Shift each coordinate by adding 40 to it in the data between the lines holding "Task: Tap the 新增退货订单 button" and "point(319,39)", inclusive. Write out every one of those lines again, leaving all other text unchanged.

* Start Input for this task *

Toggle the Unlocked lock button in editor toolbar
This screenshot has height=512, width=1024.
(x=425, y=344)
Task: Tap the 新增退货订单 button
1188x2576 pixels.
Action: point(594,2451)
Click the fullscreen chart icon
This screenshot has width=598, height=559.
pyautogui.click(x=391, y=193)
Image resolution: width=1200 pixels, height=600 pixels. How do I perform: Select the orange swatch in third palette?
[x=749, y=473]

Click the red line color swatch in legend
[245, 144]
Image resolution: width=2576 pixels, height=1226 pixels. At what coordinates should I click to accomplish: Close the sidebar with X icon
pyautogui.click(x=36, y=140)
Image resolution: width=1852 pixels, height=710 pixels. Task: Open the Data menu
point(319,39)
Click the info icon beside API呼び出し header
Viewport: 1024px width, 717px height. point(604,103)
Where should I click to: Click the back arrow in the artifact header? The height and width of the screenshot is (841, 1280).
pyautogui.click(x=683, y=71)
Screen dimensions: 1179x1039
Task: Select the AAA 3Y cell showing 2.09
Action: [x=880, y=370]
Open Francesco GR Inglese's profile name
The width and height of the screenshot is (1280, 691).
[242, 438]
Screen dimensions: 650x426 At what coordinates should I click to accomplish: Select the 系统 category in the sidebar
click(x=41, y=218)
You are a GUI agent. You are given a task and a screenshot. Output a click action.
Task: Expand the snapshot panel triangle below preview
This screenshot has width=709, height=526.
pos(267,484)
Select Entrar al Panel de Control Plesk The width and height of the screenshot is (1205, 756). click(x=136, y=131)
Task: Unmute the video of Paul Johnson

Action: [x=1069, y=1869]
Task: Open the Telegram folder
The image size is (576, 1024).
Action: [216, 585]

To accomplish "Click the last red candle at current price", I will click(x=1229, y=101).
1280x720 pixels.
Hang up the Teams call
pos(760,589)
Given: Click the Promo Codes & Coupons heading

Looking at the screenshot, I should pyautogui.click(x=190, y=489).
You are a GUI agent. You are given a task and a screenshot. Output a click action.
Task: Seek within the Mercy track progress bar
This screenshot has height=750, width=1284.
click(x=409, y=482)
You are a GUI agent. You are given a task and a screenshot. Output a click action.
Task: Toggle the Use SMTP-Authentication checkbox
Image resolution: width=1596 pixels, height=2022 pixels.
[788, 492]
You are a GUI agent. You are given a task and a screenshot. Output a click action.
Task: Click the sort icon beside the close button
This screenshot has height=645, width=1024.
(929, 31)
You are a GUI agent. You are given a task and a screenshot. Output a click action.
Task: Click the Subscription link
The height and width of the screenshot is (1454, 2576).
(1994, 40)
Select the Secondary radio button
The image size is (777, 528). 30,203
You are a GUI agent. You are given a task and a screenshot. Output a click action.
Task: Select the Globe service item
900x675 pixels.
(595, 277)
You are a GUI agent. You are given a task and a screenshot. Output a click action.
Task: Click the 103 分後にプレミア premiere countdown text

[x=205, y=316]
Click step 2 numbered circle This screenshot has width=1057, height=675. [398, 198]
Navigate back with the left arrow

* End Input for this task *

**Response:**
Task: Tap the 新增退货订单 button
1188x2576 pixels.
Action: point(634,2491)
Click the fullscreen chart icon
This screenshot has width=598, height=559.
pyautogui.click(x=431, y=233)
Image resolution: width=1200 pixels, height=600 pixels. How do I perform: Select the orange swatch in third palette?
[x=789, y=513]

Click the red line color swatch in legend
[285, 184]
Image resolution: width=2576 pixels, height=1226 pixels. At what coordinates should I click to accomplish: Close the sidebar with X icon
pyautogui.click(x=76, y=180)
Image resolution: width=1852 pixels, height=710 pixels. Task: Open the Data menu
point(359,79)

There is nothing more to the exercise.